Excerpted data:
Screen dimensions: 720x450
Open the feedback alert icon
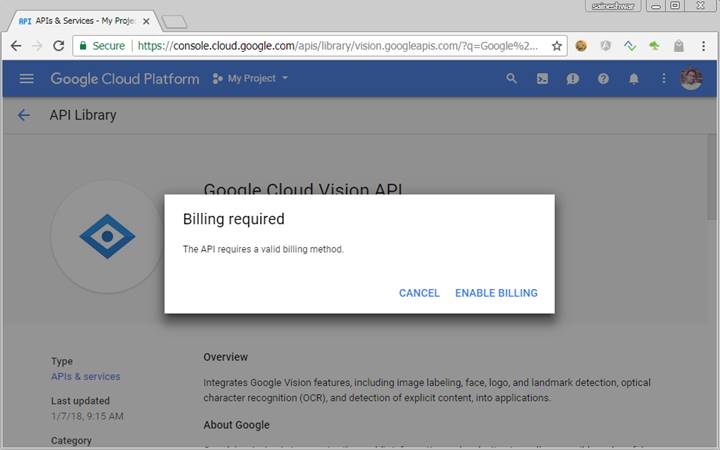(572, 78)
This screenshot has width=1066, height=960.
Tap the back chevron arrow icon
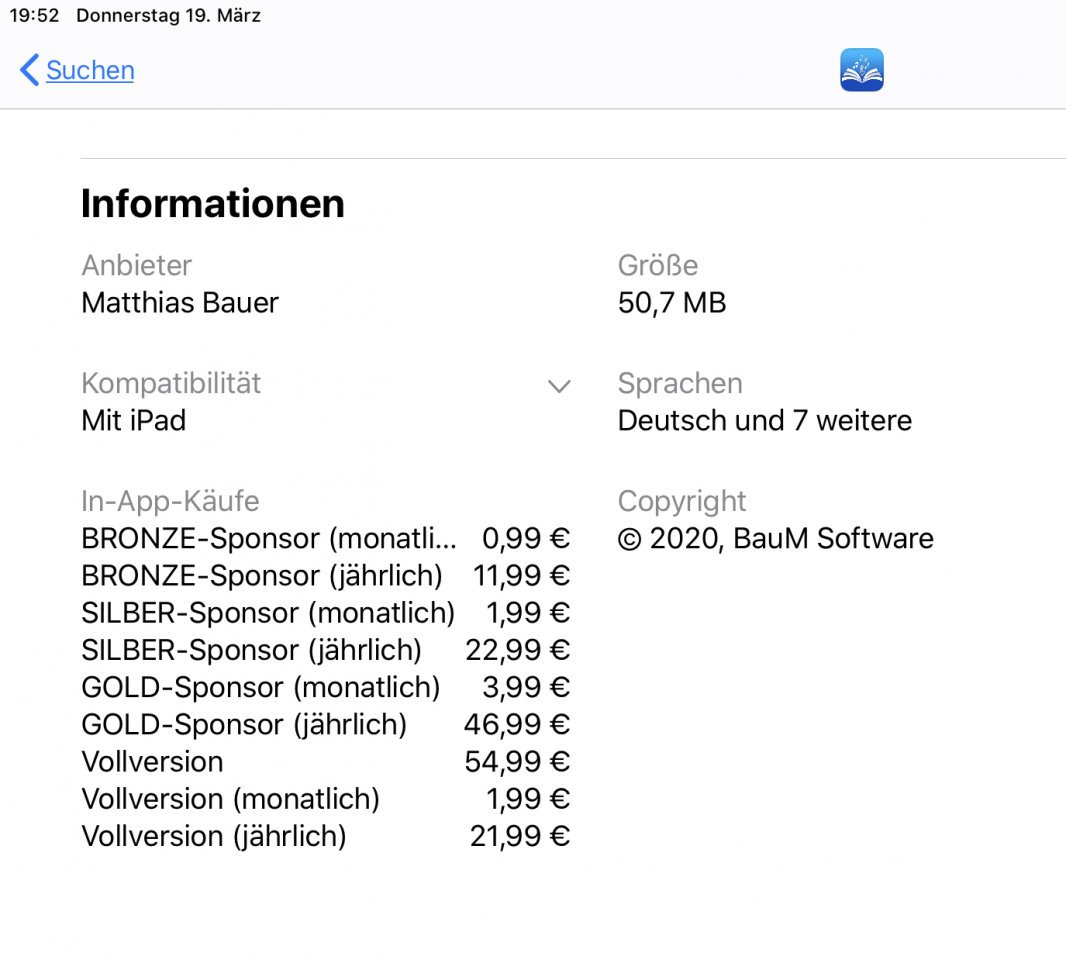click(x=29, y=70)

Exercise description: The copy starts at the line holding "This screenshot has width=1066, height=960." and ends at the last line of the records above. Transcribe those lines exactly, pictures excluded.

Answer space:
This screenshot has width=1066, height=960.
Tap the back chevron arrow icon
click(x=29, y=70)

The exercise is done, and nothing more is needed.